▶ Task prompt
Update the data below by swapping every "computer-use agent" for "desktop assistant" and keeping everything else the same. Leave the pictures out of your answer.

▶ Supplied records
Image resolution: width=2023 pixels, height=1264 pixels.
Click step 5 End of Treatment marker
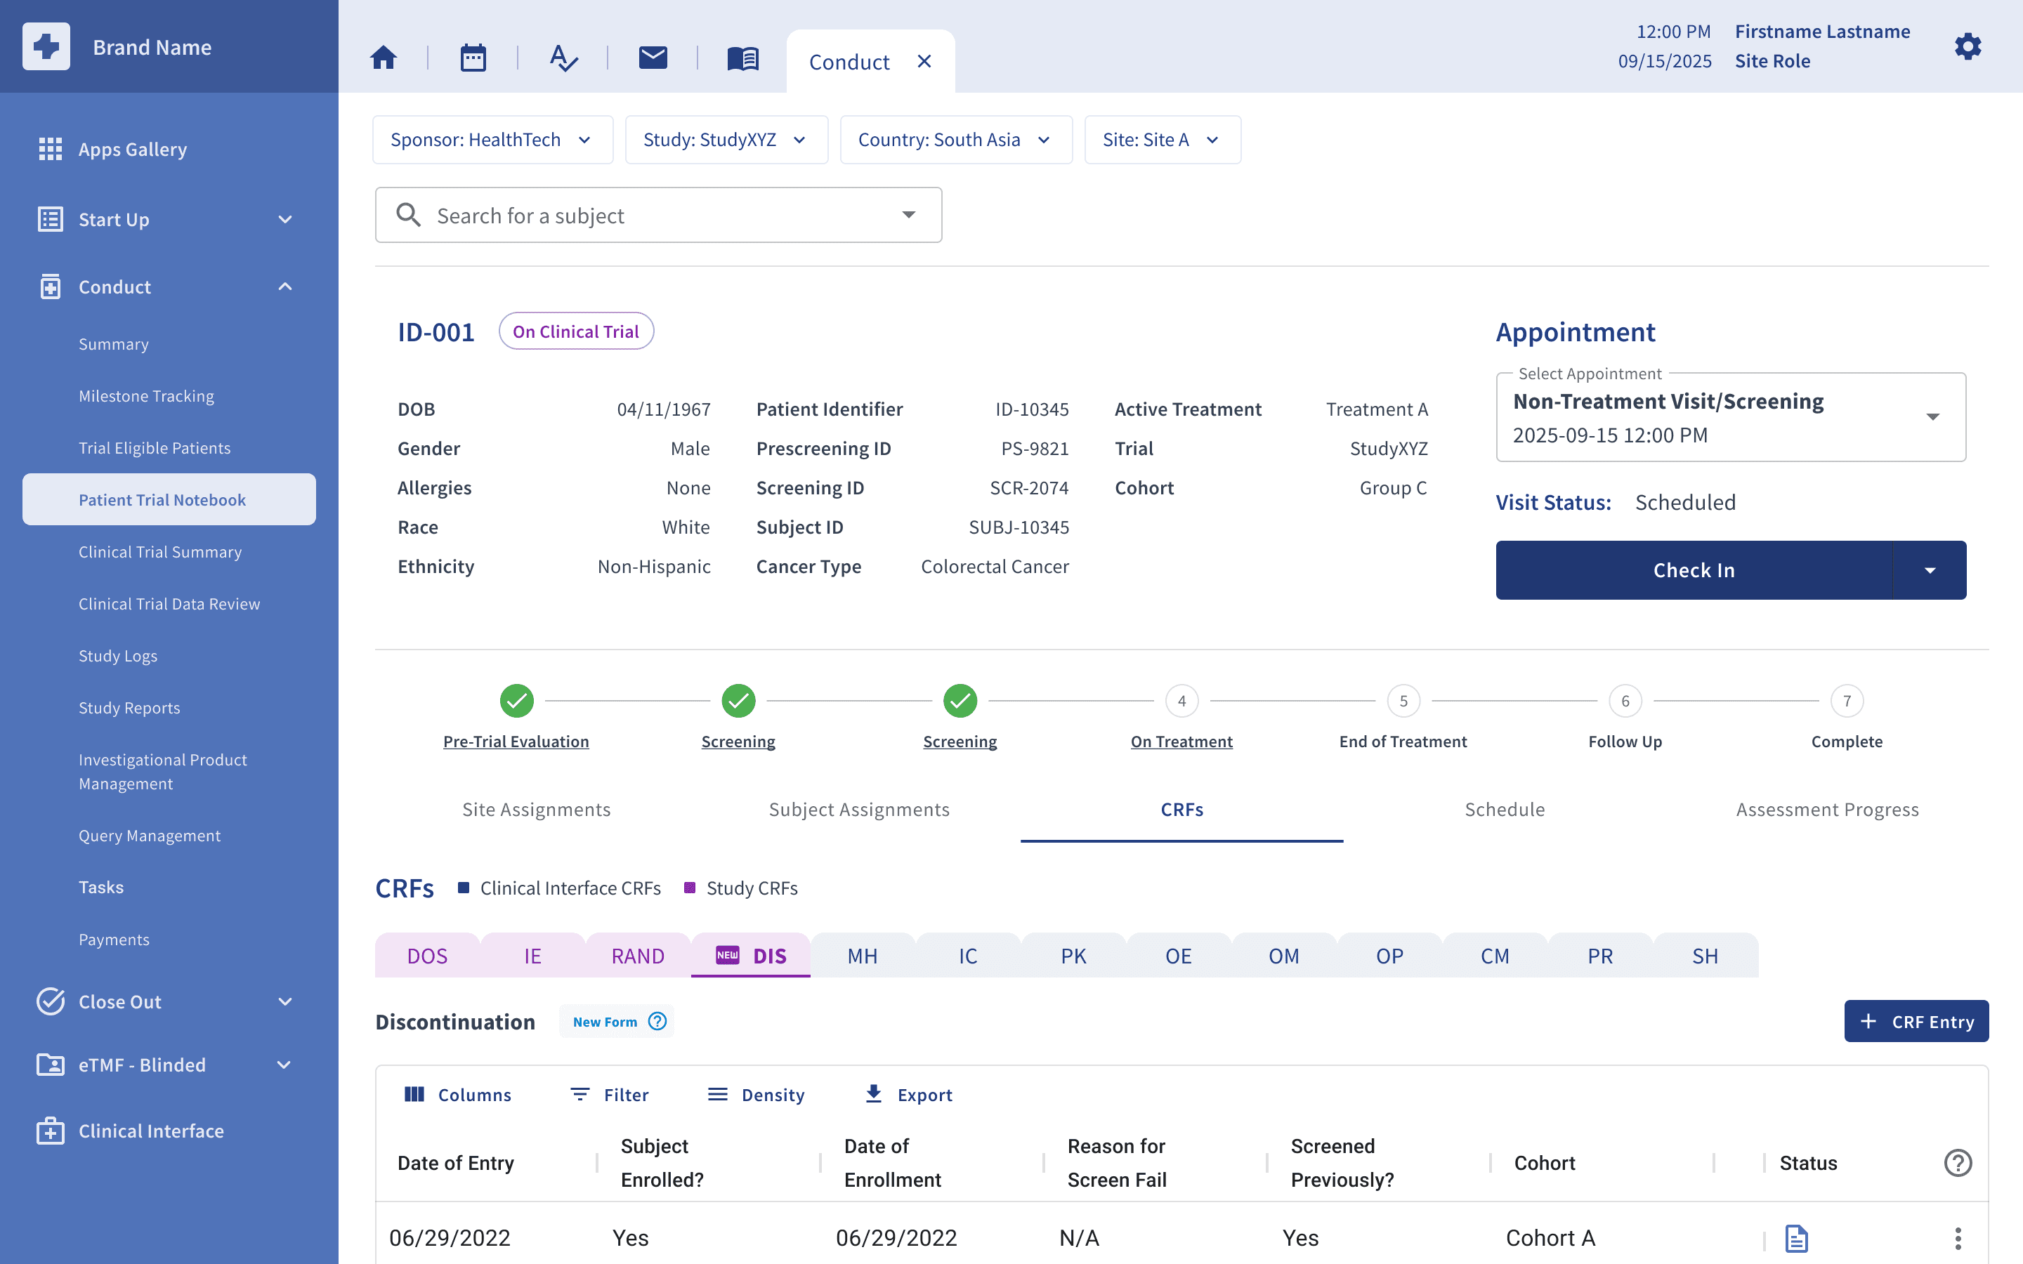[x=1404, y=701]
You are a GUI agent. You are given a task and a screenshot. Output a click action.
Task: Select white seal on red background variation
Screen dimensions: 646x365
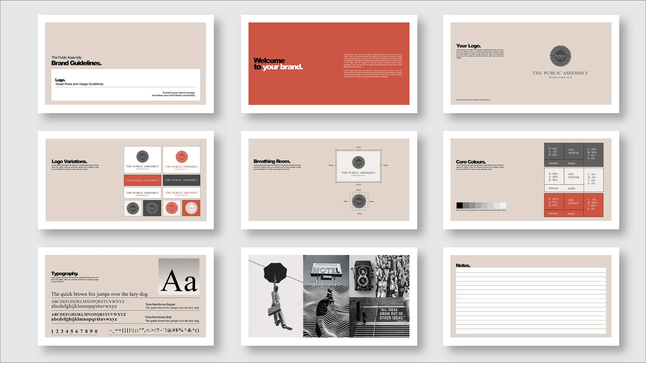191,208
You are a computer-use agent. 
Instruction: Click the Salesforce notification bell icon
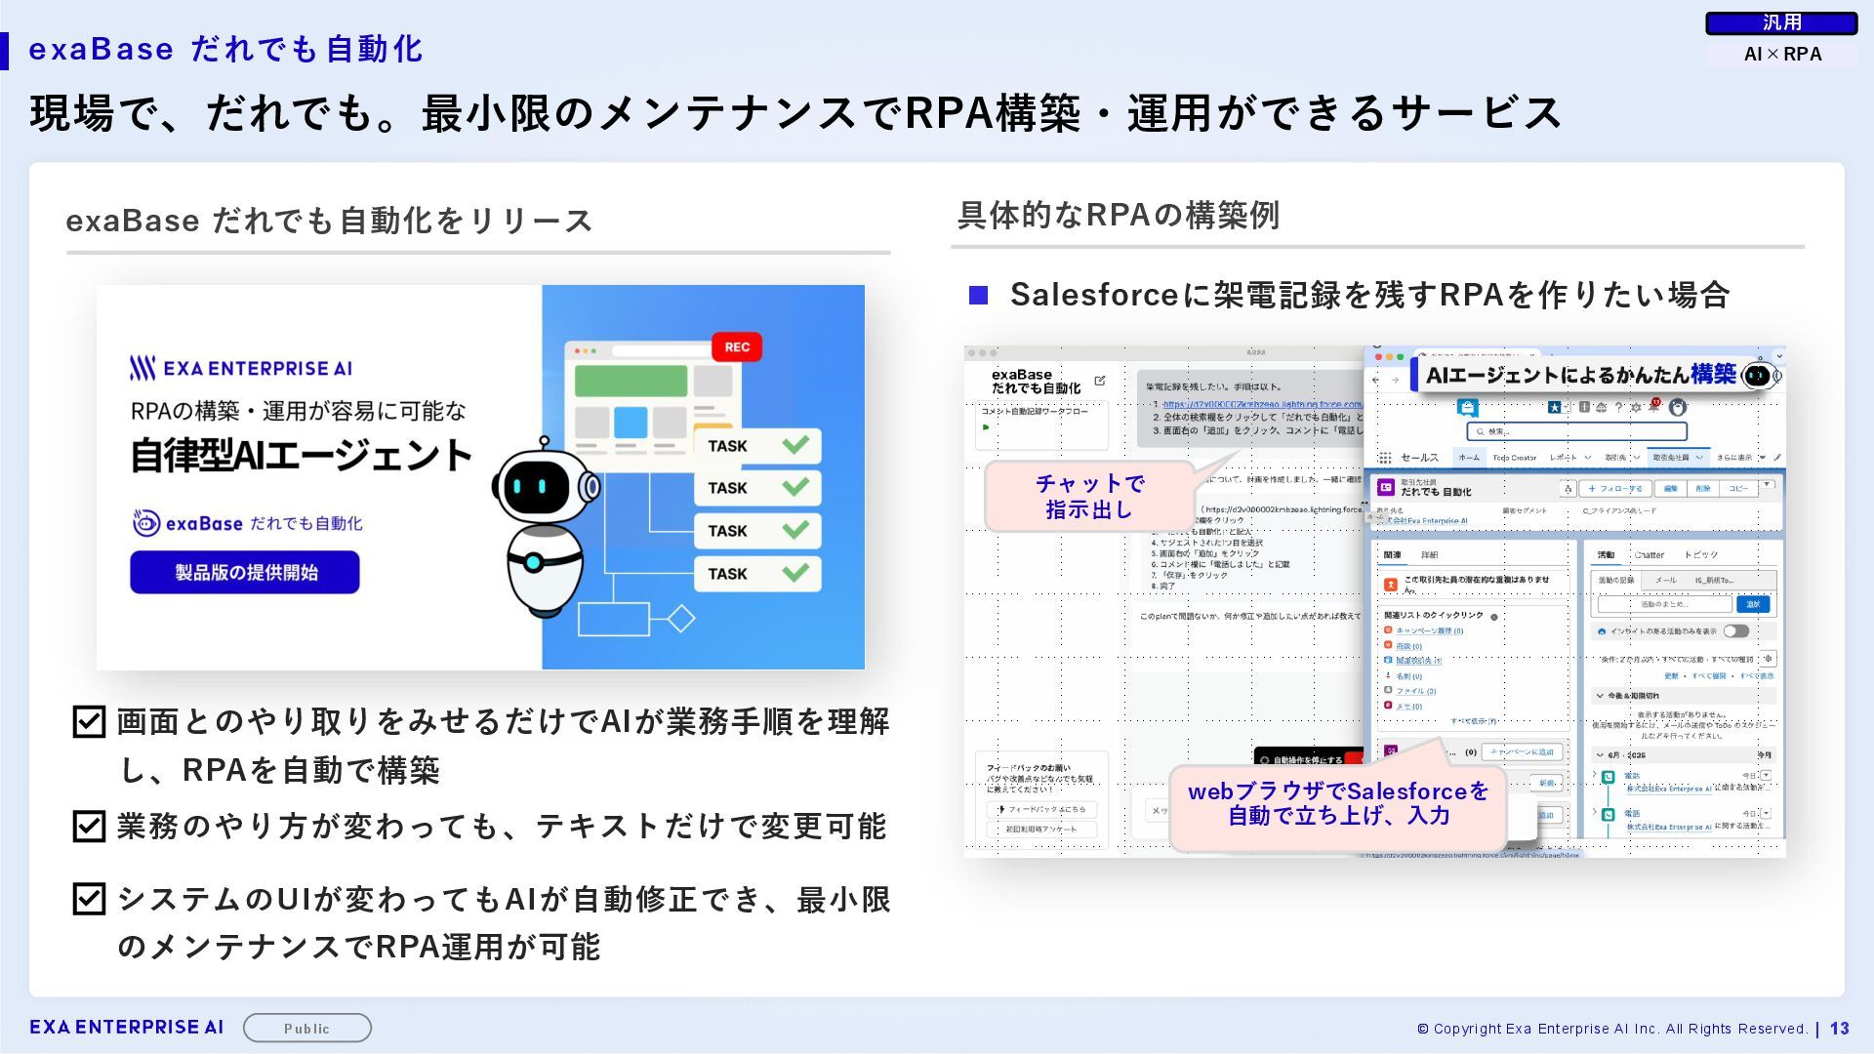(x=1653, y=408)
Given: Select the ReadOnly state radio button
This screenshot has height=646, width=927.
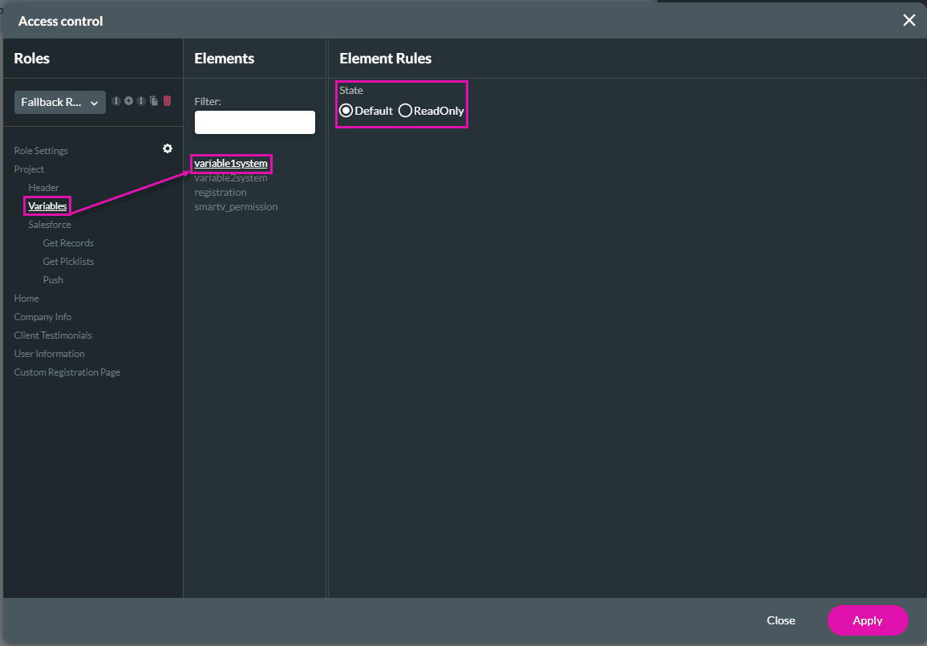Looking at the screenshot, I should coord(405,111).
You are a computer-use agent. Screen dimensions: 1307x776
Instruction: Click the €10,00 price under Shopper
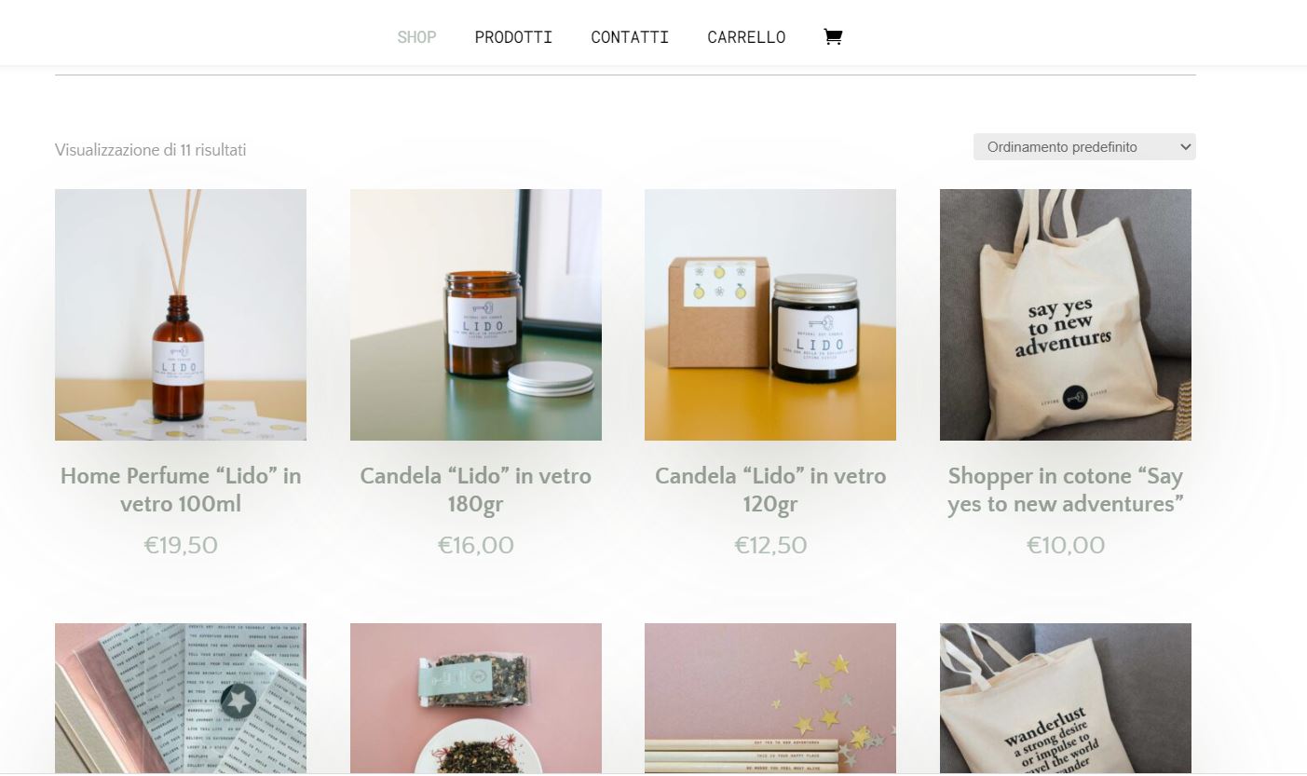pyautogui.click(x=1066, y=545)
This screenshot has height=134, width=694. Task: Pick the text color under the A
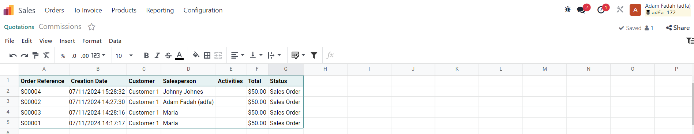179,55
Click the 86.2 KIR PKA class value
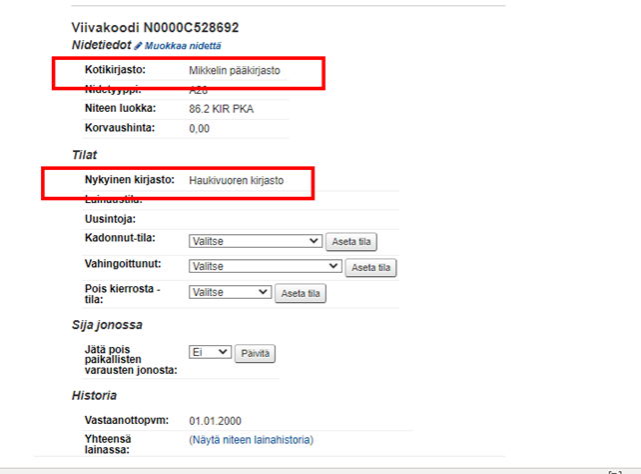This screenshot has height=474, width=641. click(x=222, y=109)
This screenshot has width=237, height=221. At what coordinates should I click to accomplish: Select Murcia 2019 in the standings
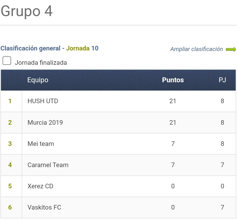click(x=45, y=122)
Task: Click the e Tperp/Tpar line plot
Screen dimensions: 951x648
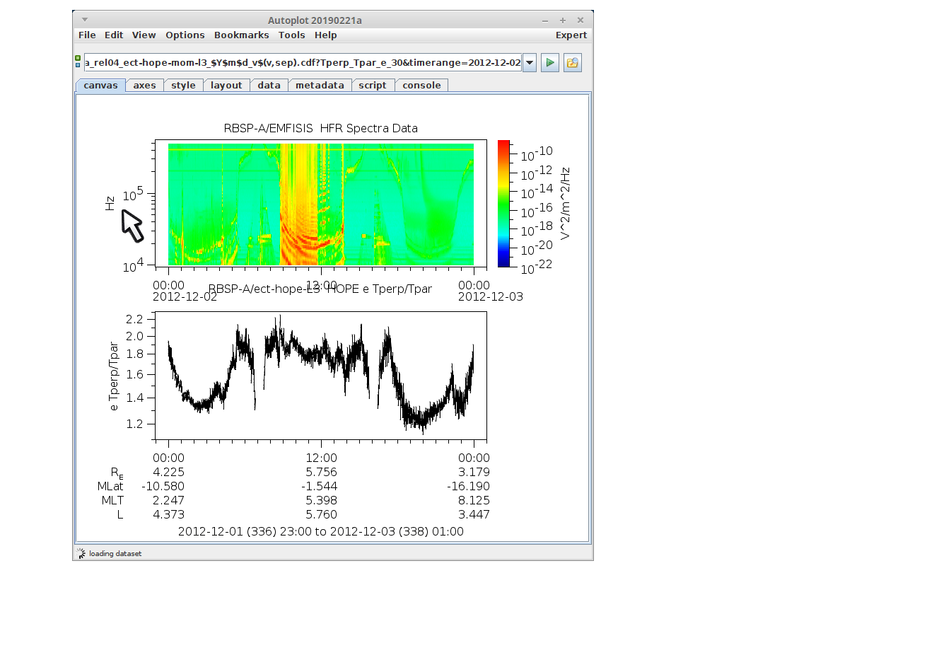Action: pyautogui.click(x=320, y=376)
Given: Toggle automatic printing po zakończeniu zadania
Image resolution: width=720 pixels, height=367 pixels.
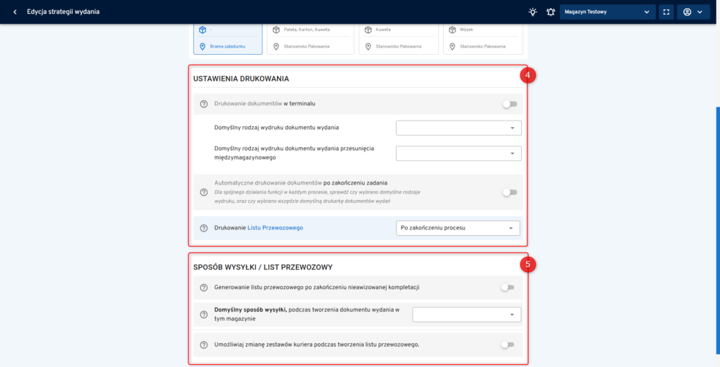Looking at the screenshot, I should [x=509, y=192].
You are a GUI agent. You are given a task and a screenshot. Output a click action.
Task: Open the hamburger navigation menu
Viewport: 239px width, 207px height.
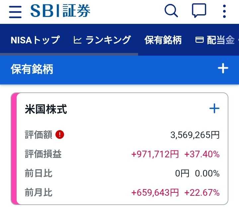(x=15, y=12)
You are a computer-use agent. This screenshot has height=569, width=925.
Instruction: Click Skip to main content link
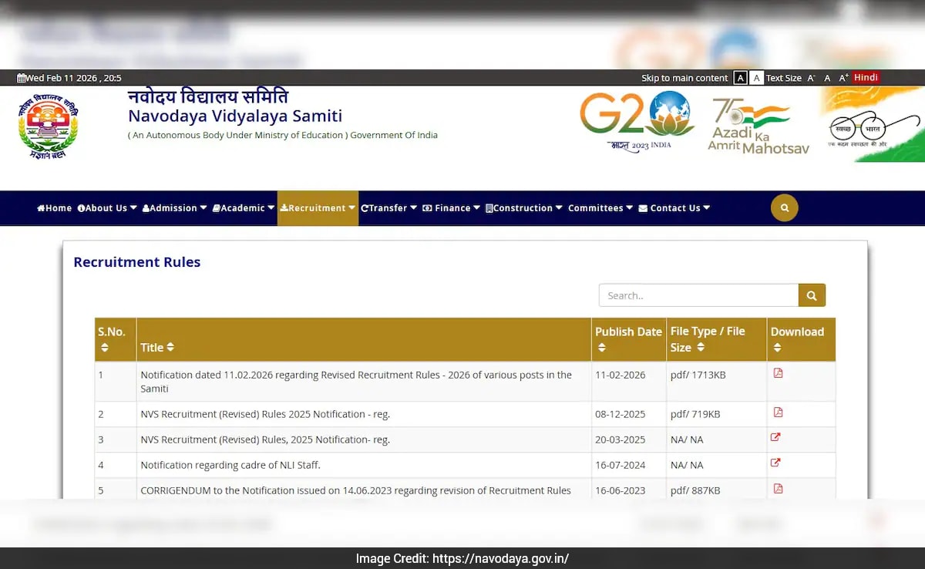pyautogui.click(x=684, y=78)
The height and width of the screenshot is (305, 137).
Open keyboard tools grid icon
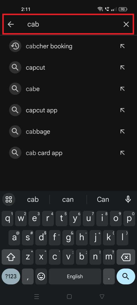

▶ The response
Image resolution: width=2023 pixels, height=1264 pixels.
Click step 5 End of Treatment marker
[x=1404, y=701]
You are a GUI agent. You are given a task and a screenshot. Output a click action.
Task: Select white seal on red background variation
Screen dimensions: 646x365
191,208
You are a desktop assistant. 
Instruction: Click the Salesforce notification bell icon
(x=1653, y=408)
Given: Select the ReadOnly state radio button
This screenshot has height=646, width=927.
Looking at the screenshot, I should coord(405,111).
You are a desktop assistant. Screen dimensions: 1307x776
Instruction: Click the €10,00 price under Shopper
pyautogui.click(x=1066, y=545)
This screenshot has height=134, width=694. Task: Pick the text color under the A
179,55
Click the 86.2 KIR PKA class value
This screenshot has height=474, width=641. click(x=222, y=109)
This screenshot has width=237, height=221. At what coordinates should I click to accomplish: Select Murcia 2019 in the standings
click(x=45, y=122)
Task: Click the e Tperp/Tpar line plot
Screen dimensions: 951x648
Action: pyautogui.click(x=320, y=376)
Given: Toggle automatic printing po zakończeniu zadania
Image resolution: width=720 pixels, height=367 pixels.
Looking at the screenshot, I should [x=509, y=192].
You are a GUI agent. You are given a task and a screenshot. Output a click action.
Task: Open the hamburger navigation menu
Viewport: 239px width, 207px height.
(x=15, y=12)
You are a desktop assistant. This screenshot has height=569, width=925.
Instruction: Click Skip to main content link
pyautogui.click(x=684, y=78)
The height and width of the screenshot is (305, 137).
Open keyboard tools grid icon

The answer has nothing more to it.